◆ THE INPUT
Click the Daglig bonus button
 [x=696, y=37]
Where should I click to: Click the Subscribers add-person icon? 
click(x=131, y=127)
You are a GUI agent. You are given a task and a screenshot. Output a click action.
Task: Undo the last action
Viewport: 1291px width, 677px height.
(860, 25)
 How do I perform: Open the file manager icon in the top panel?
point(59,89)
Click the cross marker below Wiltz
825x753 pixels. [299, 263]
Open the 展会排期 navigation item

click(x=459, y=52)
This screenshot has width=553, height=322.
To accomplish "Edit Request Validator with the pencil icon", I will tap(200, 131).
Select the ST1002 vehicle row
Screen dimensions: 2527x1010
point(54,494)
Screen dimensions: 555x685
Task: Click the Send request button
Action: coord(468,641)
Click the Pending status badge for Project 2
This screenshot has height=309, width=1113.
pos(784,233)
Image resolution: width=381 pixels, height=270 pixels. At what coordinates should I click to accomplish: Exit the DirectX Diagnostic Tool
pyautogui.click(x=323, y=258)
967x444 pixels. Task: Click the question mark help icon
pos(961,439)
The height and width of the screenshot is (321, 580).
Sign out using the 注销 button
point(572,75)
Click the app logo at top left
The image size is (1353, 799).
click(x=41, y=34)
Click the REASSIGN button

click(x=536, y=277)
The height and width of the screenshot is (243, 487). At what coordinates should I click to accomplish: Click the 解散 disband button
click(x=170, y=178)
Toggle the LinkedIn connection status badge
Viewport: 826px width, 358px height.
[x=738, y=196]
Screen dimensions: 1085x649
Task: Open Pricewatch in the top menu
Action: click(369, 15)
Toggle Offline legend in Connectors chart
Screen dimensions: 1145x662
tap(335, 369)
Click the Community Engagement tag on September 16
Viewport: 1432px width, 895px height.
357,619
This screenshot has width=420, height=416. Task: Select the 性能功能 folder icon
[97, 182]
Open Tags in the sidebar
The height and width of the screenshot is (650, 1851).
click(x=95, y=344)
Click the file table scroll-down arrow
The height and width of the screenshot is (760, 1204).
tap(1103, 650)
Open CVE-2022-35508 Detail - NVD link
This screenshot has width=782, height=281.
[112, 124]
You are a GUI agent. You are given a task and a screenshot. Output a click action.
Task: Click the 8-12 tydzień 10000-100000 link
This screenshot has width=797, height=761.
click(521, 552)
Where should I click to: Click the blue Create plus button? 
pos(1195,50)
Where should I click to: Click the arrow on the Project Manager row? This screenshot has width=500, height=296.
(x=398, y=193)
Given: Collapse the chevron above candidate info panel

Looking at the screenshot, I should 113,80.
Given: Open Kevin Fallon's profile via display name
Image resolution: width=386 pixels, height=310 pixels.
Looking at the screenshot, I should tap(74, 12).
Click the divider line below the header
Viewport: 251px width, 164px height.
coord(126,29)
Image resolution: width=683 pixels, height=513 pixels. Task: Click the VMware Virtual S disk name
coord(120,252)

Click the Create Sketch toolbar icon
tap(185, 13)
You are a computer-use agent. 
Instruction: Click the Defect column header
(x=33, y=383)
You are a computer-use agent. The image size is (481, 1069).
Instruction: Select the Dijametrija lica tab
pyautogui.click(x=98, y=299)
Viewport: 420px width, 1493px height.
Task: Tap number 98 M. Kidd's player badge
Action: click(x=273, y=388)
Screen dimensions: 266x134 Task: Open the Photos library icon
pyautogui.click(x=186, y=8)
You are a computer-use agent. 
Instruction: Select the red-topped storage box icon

◆ AIM OF THE TASK
Return every line of the entries above that contains the string "coordinates". Case counts.

◆ RESPONSE TO THIS EXERCISE
Image resolution: width=381 pixels, height=270 pixels. At what coordinates should I click to accomplish: Exit the DirectX Diagnostic Tool
The height and width of the screenshot is (243, 487). At what coordinates should I click to accomplish: Click the 解散 disband button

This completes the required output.